The day after the incident, her son returned home to check on the condition of the house. “The next day, the child comes home, said that the house has destroyed, there are no items left anymore” he said while remembering the incident at that time.
She, her son, daughter-in-law and his family survived, but her brother who was fishing that night has not yet been found. “I let him go because it is hard to look for him in the sea,” he said with full determination.
This morning (10/1) when we met, Rusmini was carrying a wet mattress. At her age, which was no longer young, Rusmini carried the mattress and then laid it on the rubble of the building. “This is a mattress from a neighbor, it can still be used, but it is wet so i dried it first,” she explained.
Even though his house was destroyed, and until now it has not been rebuilt, he claimed that he was only 12 days in refugee camp and chose to return to his village.
“Stay here first, while what is available, what can be used is used, for clothes and food thank God, we get a lot of help, but the house can’t be built anymore”
She explained while showing help in the patch of her son’s house which she now uses to live.
The small house is currently occupied by four children and grandchildren. “I want the house to be built again, here is narrow, there are lots of grandchildren. But I could not go back to work yet, so I stay here for a while, “he said.

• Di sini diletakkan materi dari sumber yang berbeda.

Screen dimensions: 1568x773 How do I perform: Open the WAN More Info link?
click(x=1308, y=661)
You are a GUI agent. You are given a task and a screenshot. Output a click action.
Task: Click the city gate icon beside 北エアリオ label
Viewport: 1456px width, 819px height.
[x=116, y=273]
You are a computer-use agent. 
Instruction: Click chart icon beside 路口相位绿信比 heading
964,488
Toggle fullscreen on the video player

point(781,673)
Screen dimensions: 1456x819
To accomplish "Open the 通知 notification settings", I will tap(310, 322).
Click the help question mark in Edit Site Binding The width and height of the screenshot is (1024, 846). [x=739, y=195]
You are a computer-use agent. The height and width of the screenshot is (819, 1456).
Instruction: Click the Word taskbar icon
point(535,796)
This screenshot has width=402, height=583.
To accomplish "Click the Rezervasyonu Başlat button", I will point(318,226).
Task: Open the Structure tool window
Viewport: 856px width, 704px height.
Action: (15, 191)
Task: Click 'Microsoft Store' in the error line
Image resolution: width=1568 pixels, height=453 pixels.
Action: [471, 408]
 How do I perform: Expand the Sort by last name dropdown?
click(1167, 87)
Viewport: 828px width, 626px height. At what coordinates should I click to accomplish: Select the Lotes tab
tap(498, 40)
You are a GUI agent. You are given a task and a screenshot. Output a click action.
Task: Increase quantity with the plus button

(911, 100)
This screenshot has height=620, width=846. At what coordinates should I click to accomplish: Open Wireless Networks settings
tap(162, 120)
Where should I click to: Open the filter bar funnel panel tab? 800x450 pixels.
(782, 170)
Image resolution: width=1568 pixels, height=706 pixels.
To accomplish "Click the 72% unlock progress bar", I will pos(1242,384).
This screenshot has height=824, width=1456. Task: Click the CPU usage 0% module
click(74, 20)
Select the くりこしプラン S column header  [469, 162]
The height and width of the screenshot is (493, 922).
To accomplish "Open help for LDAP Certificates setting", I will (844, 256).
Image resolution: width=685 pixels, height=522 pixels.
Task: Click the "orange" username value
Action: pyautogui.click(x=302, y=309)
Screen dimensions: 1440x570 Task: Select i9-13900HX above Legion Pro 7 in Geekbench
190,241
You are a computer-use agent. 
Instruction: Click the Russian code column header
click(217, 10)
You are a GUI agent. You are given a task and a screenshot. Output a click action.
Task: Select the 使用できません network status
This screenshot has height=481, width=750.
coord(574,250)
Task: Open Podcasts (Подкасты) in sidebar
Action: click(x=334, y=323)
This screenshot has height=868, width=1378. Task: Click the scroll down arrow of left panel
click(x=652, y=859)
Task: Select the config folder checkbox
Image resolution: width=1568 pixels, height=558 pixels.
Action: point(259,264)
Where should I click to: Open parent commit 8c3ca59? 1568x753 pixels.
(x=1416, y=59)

He added that she still wanted to stay there because that was where her livelihood was. Before the tsunami occurred, he worked daily selling salted fish to fulfill her daily needs.
Some Lantera residents have indeed begun to rebuild their homes by utilizing existing debris. “I can rent a house but I have no income yet, I could not go back to work yet, all the boats are damaged, so now just paste what is available, provided you can sleep,” she explained.
Although he claimed he was still traumatized, he still chose to return to his village and rose to his life again. “Sometimes if there is a loud noise, I still traumatized, but I should move onĀ notĀ depend on the assistance and continue staying at the camp” she concluded.